The ASX fell hard in early trade, following a brutal night on Wall Street where the benchmark S&P500 fell 2.5% on fears that the Trump administration is pushing the global economy into a trade war.
The ASX200 slumped below 5900 at the open and at 12.50 (AEDT) it was at 5,818.20, down 119.00 points or 2%.
The Nikkei 225 fell just over 3% when markets opened in Tokyo.
Mining companies on the ASX have been smashed, with BHP, the world’s biggest mining company, down almost 4% to $28.57 and Rio Tinto down 4.6% to $73.23.

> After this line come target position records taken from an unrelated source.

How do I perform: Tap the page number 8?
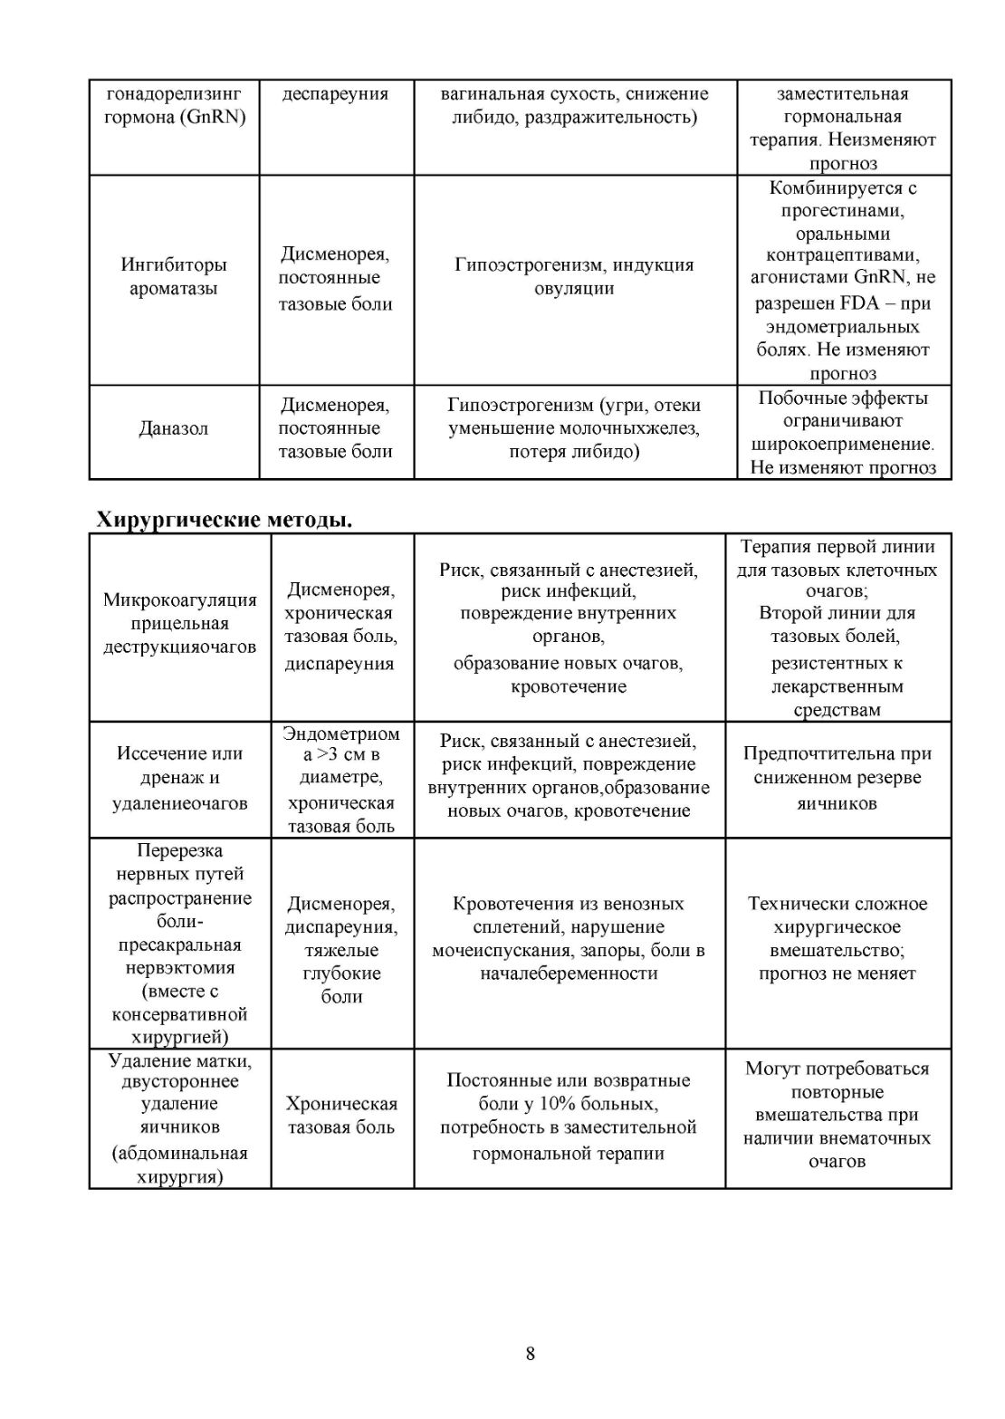pyautogui.click(x=530, y=1354)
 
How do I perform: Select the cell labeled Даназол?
pyautogui.click(x=173, y=428)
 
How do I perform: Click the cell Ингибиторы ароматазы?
pyautogui.click(x=173, y=277)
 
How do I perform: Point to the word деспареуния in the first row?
pyautogui.click(x=335, y=94)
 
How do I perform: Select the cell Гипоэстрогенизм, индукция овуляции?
pyautogui.click(x=574, y=277)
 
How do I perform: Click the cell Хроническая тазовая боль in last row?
pyautogui.click(x=341, y=1116)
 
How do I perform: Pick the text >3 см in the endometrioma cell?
pyautogui.click(x=341, y=754)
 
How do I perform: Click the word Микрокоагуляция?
pyautogui.click(x=179, y=599)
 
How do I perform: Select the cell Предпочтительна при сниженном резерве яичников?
pyautogui.click(x=837, y=778)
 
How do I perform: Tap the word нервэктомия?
pyautogui.click(x=179, y=968)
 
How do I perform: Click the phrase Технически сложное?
pyautogui.click(x=837, y=904)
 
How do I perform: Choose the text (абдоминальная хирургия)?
pyautogui.click(x=179, y=1165)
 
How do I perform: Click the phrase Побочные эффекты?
pyautogui.click(x=842, y=398)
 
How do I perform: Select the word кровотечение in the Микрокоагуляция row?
pyautogui.click(x=568, y=686)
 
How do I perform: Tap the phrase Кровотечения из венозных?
pyautogui.click(x=568, y=904)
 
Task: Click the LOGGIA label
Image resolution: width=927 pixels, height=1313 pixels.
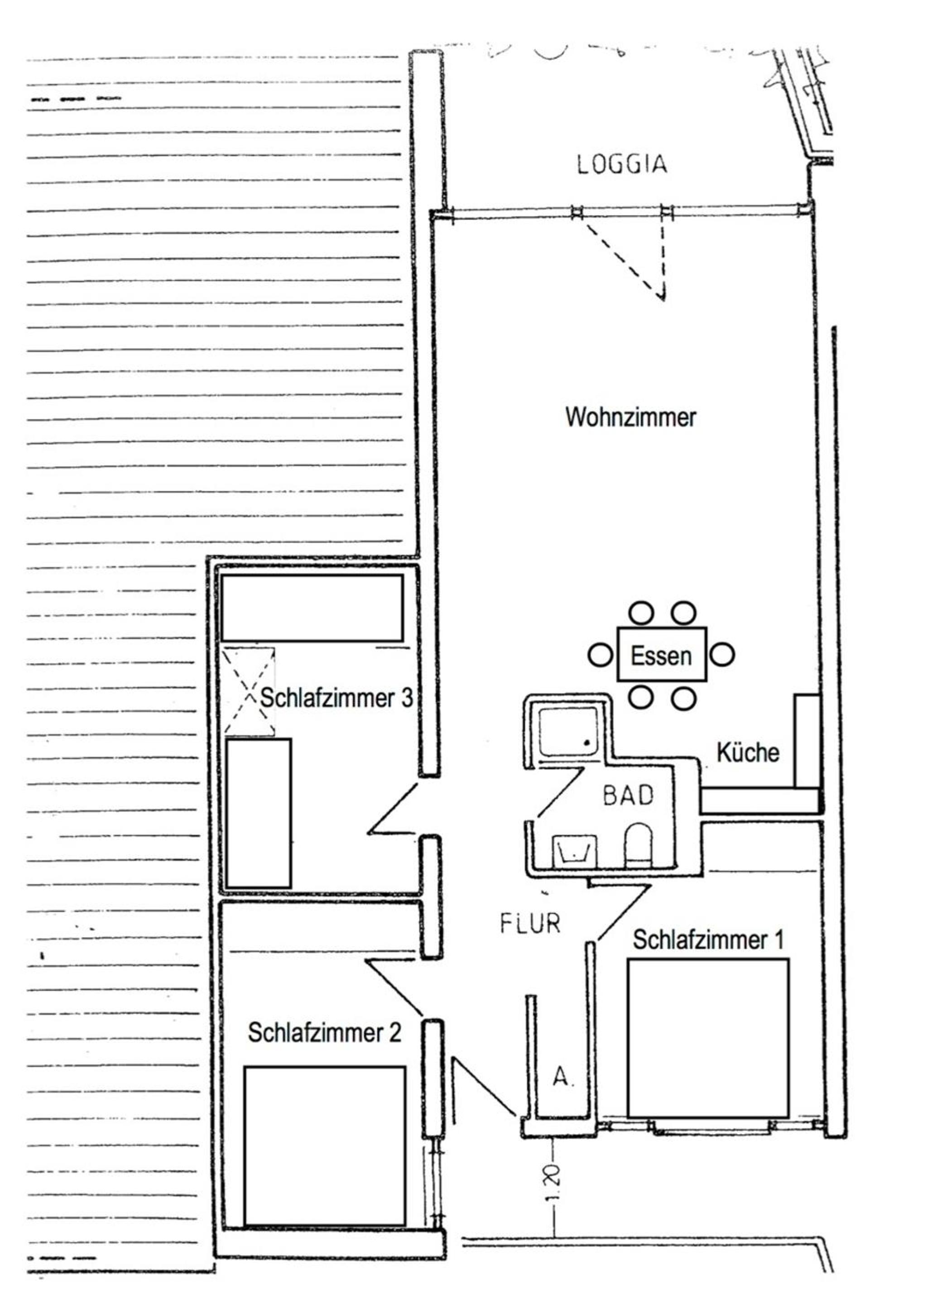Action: pos(622,164)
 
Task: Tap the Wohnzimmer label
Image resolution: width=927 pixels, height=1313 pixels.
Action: pos(630,417)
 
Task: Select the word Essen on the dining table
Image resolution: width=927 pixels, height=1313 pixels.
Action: pos(661,656)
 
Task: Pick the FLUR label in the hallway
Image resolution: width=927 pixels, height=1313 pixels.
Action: pos(530,924)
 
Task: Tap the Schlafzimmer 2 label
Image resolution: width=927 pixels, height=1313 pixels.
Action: pos(324,1032)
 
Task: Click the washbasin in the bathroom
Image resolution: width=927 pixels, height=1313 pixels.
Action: pos(575,851)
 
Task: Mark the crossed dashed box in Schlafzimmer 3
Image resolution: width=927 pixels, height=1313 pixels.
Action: pos(249,691)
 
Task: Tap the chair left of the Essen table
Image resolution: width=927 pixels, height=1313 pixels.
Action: pos(600,655)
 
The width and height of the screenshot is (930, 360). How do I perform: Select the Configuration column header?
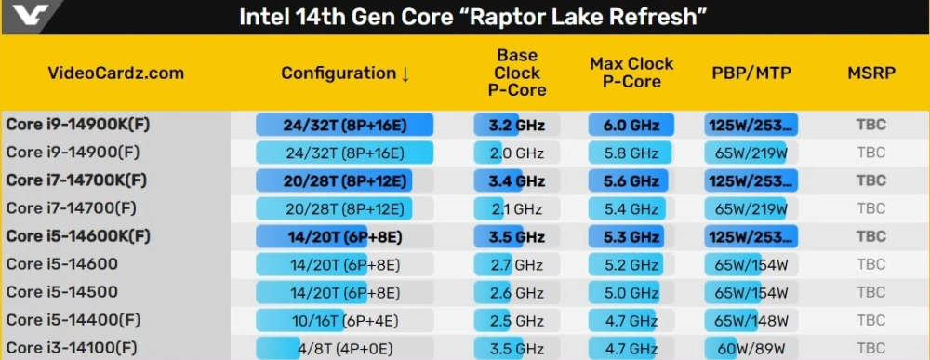tap(339, 73)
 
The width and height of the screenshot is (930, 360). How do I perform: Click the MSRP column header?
tap(871, 73)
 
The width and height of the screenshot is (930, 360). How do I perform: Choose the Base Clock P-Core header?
tap(517, 73)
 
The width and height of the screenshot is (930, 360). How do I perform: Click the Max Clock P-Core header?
tap(631, 73)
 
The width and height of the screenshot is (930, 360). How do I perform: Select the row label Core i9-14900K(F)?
tap(78, 125)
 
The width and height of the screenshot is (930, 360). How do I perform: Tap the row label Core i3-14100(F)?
tap(73, 348)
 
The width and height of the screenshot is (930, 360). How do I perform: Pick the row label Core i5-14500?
tap(61, 292)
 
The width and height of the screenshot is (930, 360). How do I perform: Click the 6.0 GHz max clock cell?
tap(631, 125)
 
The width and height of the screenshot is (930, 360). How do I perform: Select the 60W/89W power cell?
tap(752, 348)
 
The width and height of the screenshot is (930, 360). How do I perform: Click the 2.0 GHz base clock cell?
tap(517, 153)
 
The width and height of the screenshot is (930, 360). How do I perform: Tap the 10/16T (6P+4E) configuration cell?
tap(345, 321)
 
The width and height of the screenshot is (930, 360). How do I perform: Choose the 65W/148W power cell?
tap(752, 321)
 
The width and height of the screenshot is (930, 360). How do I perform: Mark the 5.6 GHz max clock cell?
tap(631, 180)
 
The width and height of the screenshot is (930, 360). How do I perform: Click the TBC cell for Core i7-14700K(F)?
tap(871, 180)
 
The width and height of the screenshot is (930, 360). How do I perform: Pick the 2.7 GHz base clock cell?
tap(517, 264)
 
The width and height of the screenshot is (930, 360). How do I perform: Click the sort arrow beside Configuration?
tap(405, 74)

All the big four banks were sliding. The ANZ was at $27.69, a 1.7% fall.
Bonds are rallying, with the yield on the benchmark 10-year Australian government bond tightening from just under 2.7% to 2.65%, signalling market demand for safe-haven assets. US 10-year Treasuries are also bid, with the yield falling from as high as 2.93% to 2.81%. (Yields fall when bond prices rise.)
Bluescope Steel was down 4.7% to $14.96.
Among retailers, department store Myer fell 8.3% to $0.362 and JB Hi-Fi 2.2% to $25.63.
US President Donald Trump signed a memorandum overnight that could impose tariffs on up to $US60 billion of Chinese imports.
The Dow Jones index closed 2.9% lower and the tech-heavy Nasdaq fell by 1.8%.
“Stocks were pulverised and industrial commodities sank on the announcement of US tariff barriers aimed at China,” said CMC Markets chief market strategist Michael McCarthy in a note ahead of the start of trade. “China’s response was swift and uncharacteristically blunt, and investors rushed for safety, driving bonds and gold higher. While the sanctions may later prove a negotiating tactic the impact on Asia Pacific markets today will be dramatic.”
Nick Twidale, COO at Rakuten Securities Australia, said: “Further uncertainty and increased tensions will only lead to further downside to the stock markets and to risk appetite.”